Cover image

Sleep is a fundamental feature of life for virtually all multicellular animals, but many questions remain about its regulation by the circadian clock and other factors, and its biological functions. The fruit fly Drosophila melanogaster has been an important model system for the study of both circadian rhythms and sleep, and analysis of individual fly activity using Drosophila activity monitors (DAMs) has provided relevant insights into these processes. In this issue, Vecsey et al describe approaches for the activation of specific neurons of interest in Drosophila using optogenetics and thermogenetics to study the role of specific neurons in controlling rest and activity behavior, enabling the analysis of sleep and circadian rhythms in this organism (doi:10.1101/pdb.prot108180).
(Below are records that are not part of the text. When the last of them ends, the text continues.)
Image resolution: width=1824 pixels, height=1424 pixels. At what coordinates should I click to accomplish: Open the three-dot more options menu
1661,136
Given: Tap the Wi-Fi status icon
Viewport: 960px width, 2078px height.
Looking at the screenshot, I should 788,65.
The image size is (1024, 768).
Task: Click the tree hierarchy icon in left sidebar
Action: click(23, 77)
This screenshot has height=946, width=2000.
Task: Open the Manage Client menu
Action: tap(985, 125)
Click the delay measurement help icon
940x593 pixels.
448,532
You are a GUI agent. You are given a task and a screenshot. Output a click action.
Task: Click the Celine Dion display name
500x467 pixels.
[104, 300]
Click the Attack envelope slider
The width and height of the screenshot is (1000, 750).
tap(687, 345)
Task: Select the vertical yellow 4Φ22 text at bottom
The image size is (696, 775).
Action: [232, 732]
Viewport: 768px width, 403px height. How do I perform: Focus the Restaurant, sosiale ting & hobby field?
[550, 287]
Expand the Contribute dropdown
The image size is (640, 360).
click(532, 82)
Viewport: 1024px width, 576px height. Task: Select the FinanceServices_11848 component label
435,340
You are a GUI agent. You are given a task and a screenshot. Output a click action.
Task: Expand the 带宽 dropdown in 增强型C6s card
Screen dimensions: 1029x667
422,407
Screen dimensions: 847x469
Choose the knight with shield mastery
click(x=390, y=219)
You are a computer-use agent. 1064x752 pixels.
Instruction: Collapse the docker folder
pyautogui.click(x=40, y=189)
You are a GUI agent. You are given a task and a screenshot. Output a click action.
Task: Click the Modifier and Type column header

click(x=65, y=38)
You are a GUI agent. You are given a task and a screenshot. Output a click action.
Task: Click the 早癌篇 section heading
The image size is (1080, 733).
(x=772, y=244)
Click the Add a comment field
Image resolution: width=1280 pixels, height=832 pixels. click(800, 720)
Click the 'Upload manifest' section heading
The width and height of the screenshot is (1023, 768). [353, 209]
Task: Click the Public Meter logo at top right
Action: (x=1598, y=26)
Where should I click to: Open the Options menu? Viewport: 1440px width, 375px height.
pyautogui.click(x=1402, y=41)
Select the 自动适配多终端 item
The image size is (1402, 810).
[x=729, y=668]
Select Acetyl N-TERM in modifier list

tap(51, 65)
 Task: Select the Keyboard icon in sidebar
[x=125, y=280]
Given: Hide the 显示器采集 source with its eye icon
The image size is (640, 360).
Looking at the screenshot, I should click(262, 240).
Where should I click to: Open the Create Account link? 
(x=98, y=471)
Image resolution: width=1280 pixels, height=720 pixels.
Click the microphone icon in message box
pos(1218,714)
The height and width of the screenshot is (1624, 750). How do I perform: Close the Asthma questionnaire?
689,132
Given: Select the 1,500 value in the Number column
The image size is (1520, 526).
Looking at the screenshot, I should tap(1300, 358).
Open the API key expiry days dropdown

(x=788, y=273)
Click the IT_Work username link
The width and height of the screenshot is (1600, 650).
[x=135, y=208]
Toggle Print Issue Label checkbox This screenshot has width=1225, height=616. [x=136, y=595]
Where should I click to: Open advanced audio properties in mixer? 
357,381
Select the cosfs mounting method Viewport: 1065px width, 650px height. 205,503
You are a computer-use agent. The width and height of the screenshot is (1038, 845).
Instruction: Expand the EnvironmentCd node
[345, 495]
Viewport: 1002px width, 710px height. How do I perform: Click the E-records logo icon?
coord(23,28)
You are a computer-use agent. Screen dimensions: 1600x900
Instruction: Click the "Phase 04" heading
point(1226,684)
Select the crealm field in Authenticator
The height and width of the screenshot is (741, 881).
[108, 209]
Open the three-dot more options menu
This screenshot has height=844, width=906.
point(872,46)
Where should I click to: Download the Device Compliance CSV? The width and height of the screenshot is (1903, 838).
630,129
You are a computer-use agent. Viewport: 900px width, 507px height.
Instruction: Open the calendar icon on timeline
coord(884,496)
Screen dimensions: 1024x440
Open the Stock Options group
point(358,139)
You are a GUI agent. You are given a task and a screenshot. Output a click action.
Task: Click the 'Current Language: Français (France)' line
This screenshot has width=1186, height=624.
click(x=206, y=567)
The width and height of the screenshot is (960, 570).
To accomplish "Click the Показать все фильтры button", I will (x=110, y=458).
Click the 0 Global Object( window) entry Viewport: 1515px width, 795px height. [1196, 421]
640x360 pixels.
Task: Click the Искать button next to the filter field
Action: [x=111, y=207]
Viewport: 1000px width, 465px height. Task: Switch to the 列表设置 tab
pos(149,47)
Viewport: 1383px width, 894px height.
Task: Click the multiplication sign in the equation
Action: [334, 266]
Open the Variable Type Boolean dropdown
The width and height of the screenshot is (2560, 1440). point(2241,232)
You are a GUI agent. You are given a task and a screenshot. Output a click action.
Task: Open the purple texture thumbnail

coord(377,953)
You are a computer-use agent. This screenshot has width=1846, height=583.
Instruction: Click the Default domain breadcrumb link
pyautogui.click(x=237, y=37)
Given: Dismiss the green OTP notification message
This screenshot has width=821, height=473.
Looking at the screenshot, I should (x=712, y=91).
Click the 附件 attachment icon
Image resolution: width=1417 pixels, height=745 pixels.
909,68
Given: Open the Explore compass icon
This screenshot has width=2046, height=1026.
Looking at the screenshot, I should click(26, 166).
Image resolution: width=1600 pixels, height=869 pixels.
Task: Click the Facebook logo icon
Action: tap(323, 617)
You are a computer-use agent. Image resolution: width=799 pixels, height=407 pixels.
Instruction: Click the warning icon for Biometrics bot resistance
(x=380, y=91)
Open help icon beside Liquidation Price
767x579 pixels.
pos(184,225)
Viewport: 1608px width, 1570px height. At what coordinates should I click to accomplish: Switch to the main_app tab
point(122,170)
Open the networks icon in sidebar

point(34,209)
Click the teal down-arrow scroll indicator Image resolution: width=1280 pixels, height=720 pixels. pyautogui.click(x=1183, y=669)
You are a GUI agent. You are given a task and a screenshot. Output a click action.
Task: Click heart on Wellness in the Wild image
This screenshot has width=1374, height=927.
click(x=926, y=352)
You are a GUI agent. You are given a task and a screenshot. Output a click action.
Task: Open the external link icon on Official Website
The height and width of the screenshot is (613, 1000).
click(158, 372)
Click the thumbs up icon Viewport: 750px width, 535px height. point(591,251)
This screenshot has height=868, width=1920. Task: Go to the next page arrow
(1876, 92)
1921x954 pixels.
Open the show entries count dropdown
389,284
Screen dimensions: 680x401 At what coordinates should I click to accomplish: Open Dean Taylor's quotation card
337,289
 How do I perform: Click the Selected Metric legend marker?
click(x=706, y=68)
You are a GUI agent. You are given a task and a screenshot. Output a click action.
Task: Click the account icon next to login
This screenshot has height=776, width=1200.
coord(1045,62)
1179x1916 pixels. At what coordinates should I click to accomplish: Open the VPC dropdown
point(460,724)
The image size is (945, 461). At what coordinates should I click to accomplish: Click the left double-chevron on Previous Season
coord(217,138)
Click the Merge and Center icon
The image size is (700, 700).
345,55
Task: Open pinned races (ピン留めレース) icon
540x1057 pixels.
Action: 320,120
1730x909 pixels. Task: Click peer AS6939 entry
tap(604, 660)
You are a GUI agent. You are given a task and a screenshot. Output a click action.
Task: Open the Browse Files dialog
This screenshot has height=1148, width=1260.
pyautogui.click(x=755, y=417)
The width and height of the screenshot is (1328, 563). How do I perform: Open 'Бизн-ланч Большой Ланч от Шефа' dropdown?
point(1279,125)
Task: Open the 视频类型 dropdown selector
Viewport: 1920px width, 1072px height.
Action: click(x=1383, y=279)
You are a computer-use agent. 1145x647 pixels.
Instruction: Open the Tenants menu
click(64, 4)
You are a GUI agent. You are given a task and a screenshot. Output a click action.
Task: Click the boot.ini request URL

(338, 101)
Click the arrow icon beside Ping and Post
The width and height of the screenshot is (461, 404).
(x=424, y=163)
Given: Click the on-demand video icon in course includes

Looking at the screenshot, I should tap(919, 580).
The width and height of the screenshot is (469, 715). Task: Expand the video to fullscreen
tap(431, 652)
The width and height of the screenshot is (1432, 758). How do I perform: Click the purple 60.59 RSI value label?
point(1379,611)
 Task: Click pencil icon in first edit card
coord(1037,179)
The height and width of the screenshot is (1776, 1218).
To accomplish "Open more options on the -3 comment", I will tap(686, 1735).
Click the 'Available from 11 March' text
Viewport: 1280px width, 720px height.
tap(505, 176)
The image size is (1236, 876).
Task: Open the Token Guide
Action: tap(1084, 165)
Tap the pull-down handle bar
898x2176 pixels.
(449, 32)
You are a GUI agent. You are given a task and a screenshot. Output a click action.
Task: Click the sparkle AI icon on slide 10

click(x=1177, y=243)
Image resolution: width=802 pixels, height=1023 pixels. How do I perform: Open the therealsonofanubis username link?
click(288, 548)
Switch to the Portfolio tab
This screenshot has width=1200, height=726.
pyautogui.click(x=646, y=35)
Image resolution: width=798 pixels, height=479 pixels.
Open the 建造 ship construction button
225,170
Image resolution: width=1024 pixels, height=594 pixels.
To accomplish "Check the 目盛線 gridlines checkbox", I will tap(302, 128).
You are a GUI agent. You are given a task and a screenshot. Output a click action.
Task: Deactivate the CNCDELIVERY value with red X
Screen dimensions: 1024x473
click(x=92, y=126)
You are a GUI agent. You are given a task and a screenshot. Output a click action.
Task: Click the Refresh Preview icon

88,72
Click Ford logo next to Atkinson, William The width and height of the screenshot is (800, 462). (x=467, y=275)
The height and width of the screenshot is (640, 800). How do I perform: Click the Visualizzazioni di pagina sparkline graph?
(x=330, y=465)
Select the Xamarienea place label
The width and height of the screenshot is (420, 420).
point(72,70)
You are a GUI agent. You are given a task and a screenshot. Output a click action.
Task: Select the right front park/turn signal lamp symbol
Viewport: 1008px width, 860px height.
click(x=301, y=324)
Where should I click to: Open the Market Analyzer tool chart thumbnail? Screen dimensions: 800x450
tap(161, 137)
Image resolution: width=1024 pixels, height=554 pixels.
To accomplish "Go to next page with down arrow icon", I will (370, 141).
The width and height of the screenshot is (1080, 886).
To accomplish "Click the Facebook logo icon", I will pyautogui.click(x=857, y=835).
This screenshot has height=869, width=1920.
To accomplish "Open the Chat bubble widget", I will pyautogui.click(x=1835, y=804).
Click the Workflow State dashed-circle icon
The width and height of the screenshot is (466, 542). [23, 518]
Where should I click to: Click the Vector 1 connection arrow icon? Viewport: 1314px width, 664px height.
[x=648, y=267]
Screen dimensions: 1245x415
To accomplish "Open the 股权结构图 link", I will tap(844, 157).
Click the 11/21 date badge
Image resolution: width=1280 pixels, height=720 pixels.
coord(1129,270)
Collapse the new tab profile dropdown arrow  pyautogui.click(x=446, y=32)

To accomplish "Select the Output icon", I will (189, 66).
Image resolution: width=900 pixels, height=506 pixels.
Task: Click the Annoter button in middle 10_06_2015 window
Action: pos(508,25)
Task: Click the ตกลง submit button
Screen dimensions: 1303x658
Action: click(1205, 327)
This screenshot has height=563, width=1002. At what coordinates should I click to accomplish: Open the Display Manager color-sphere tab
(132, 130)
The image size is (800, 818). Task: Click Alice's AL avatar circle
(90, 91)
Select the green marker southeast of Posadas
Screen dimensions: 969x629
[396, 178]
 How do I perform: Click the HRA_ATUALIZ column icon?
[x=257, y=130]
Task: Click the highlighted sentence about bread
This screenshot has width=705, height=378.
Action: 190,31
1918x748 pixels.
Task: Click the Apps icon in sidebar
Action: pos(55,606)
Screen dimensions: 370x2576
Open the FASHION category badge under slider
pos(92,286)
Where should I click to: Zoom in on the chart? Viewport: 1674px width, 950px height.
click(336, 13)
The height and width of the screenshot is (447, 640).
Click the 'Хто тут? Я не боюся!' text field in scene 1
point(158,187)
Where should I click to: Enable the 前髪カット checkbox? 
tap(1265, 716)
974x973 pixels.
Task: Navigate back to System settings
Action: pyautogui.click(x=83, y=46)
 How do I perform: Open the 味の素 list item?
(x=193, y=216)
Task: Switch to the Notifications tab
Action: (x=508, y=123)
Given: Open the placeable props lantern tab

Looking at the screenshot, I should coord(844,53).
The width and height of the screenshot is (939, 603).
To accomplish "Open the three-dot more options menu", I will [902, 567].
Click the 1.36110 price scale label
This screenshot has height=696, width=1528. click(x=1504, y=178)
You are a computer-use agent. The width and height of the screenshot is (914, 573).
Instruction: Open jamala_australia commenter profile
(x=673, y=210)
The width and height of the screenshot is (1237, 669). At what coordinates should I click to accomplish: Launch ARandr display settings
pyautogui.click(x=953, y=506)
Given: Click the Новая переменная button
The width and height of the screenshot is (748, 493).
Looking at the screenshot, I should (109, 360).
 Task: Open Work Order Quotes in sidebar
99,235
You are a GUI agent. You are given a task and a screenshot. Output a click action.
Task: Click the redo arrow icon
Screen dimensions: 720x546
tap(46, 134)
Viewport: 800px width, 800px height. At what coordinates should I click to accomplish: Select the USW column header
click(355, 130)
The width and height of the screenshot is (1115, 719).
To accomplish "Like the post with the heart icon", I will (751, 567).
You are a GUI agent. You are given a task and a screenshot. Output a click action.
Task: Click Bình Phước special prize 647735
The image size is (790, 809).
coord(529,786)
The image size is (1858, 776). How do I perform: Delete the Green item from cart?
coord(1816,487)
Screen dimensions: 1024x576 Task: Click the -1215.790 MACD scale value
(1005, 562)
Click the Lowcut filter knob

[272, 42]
The cover image shows the optic lobe in the central nervous system of a Drosophila adult fly expressing a synaptic label, Brp-Short (red), and a membrane label, mCD8-GFP (green), under the control of DIPγ-GAL4, in Dm8 neurons. The sample is costained with anti-Chaoptin (blue), which labels the R7 photoreceptor axons. R7 cells synapse onto Dm8 neurons, which then connect downstream to Tm5c neurons to forward visual information from the environment into the central brain through a series of connections. In the absence of visual information and light input from photoreceptors, circadian rhythms are disrupted in the adult fly, leading to alterations in the free-running clock. Image provided by Dr. Michael Aimino of the Mosca Laboratory at Thomas Jefferson University.